Whispers from the Wings

Press Night

May 4, 2012

Unlike no other night in the run Press Night is nearly always edgy. Nerves emerge. Big displacement activities are put in motion to assuage them. Usually a speech from the director exhorting us to forget/ignore the press - 'don't read the notices'!

We've worked hard, we now have a show we can all be proud of. Good or bad press can influence the future performances.

We do a big warm-up - no pressure. We then spend hours buying, even making Good Luck cards. More time writing individual messages to our colleagues.

No matter the relationship, turmoil, lack of respect for their work etc. etc. we write warm wishes. Flowers and gifts from loved ones and agents clog the stage door.

Suddenly it is time to prepare. Despite the fact that these nights invariably begin late we are ready far too early. Knocks on doors. Strong hugs. Best of Luck. The High-Ups flit through. Another visit to the loo, just in case. Then, long silent minutes until 'Act One beginners please'.

Eyes brighten, the corridors throng, 'Have a good one'. We are in the wings. The buzz from the 'house' seems so much louder than in any of the previews. The house lights begin to fade, the heart pumps, the beautiful voices with their sacred music start.

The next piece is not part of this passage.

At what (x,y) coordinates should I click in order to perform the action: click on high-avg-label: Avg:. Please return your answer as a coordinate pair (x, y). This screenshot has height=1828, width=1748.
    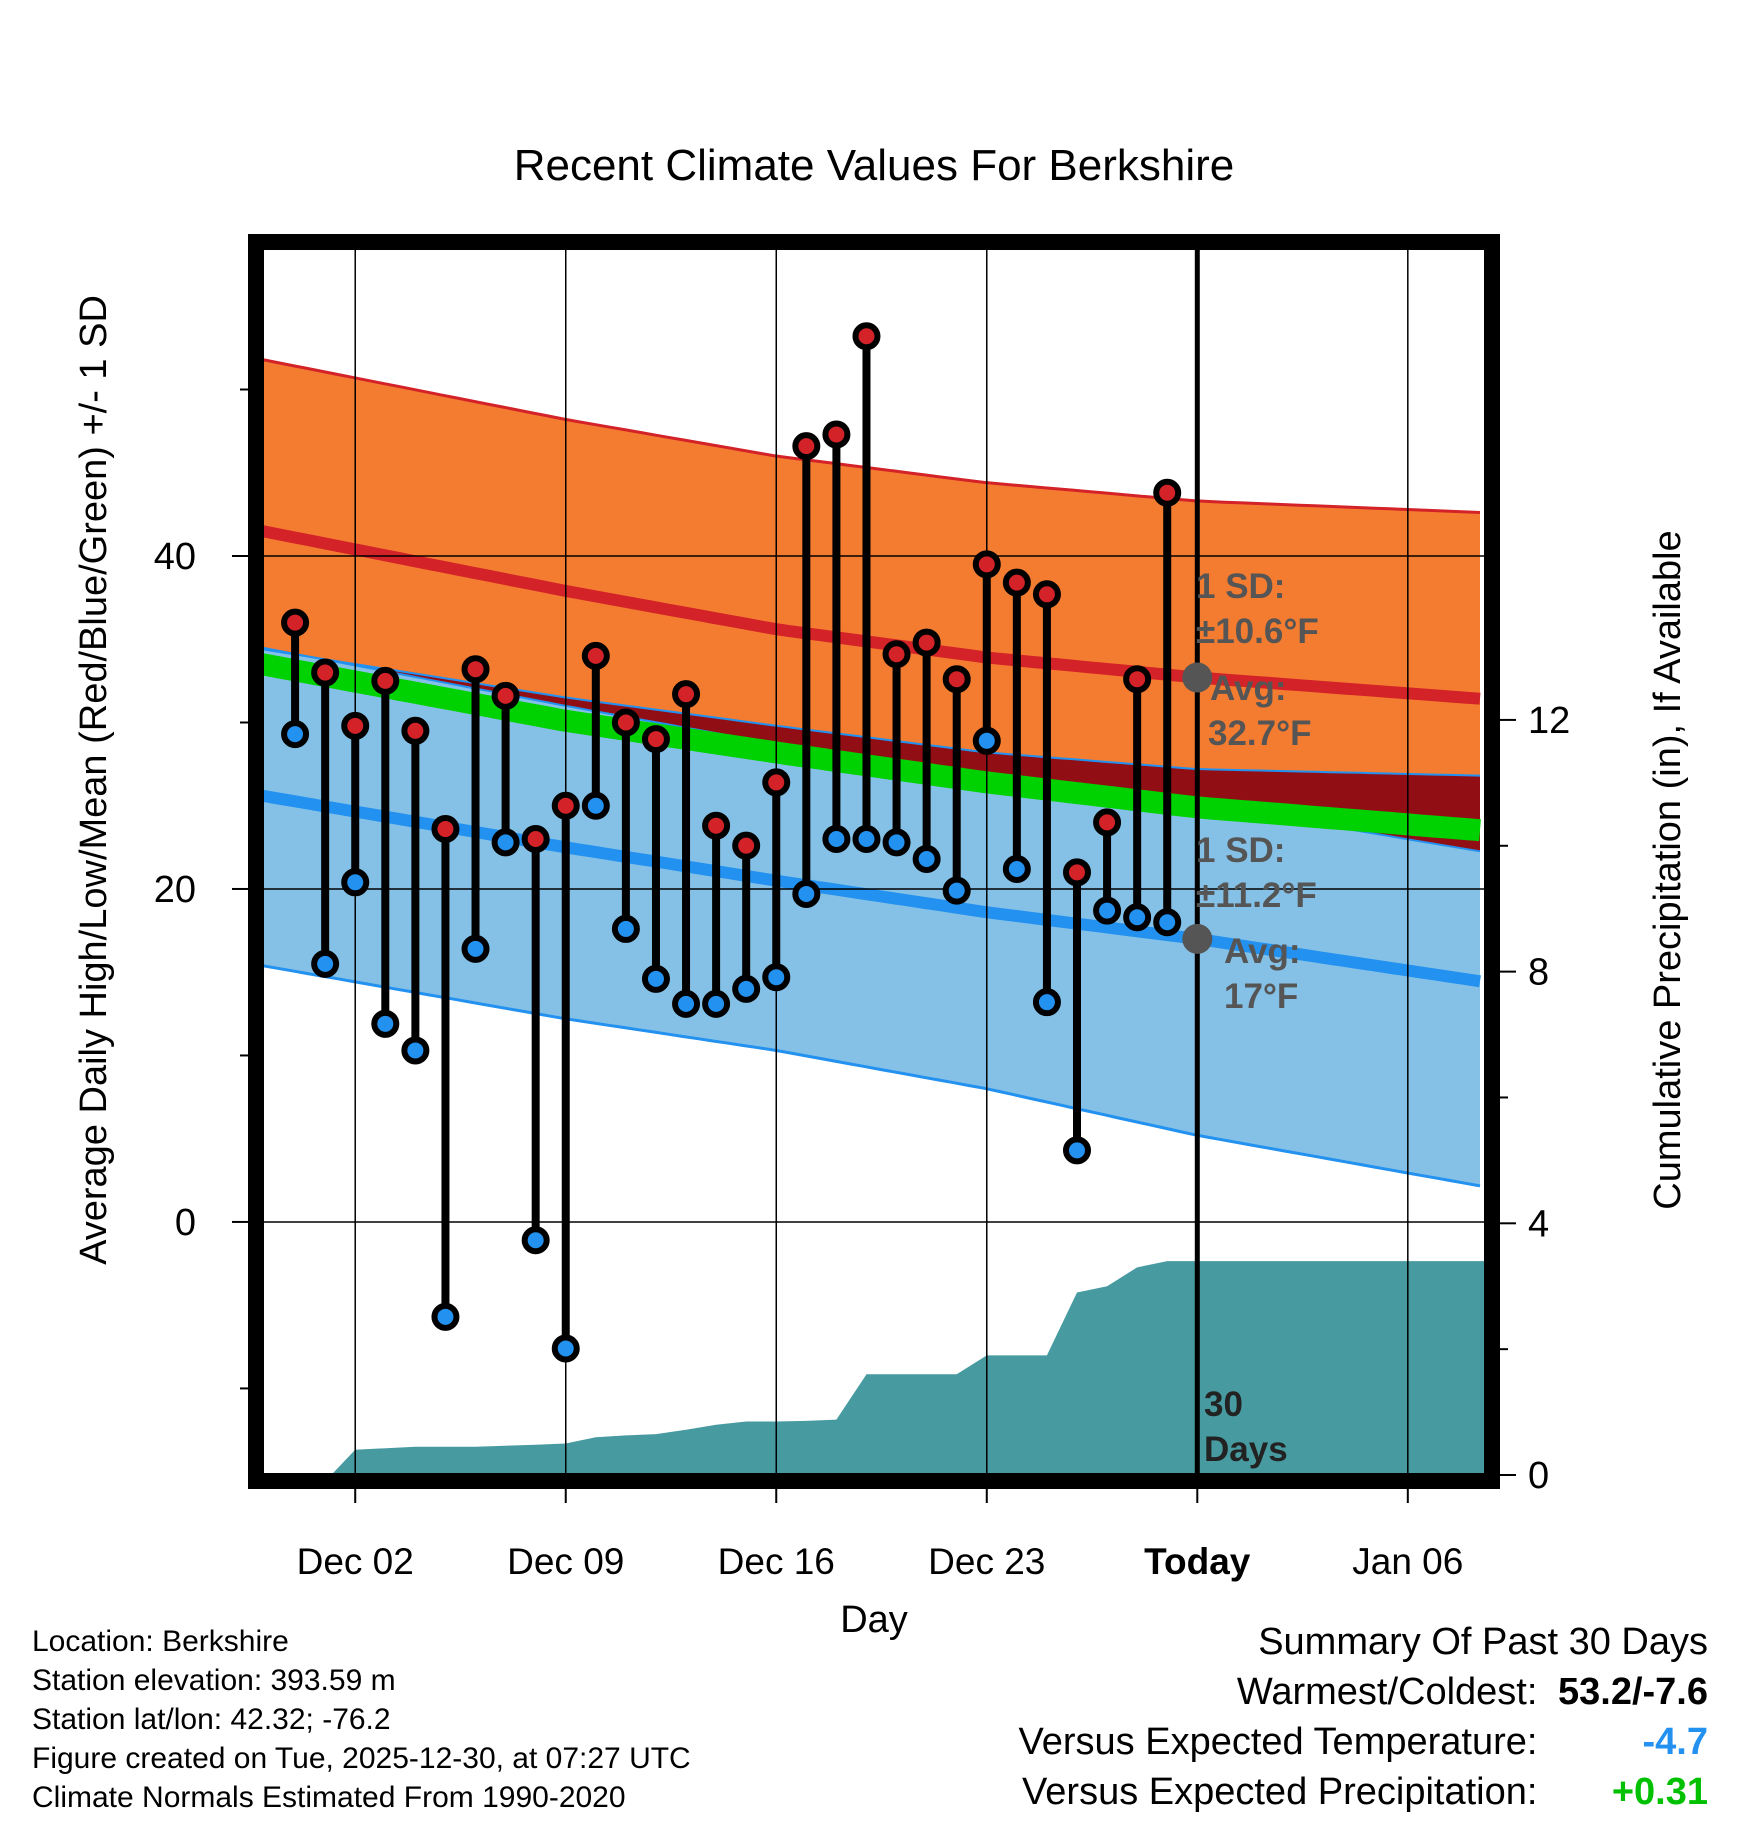
    Looking at the image, I should click on (1248, 688).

Quiet emotional admonitions to oneself rattle around one's head. The door opens and you're on! A very, very good performance. Terrifically warm applause. Huge relief. Backstage and dressing room corridors very noisy and full of 'We've done it'. 'Thank God, that's fucking over.'

More hugs, strong handclasps. Faces, in and out of the dressing room. Then the ban on alcohol backstage is blatantly ignored, at least in our dressing room as room-mates Paul Chahidi, Jamie Ballard and I begin a one-off celebration.

Within a few nights this becomes a ritual on most Written performances. Once the play is finished - and never before or during - we explore some of the finest wines and spirits Stratford can provide.

We change out of costume. Glasses, limes, even ice come out and we sit and laugh and talk for twenty minutes. It is civilised. It is comradely. It is a fine full stop to the evening.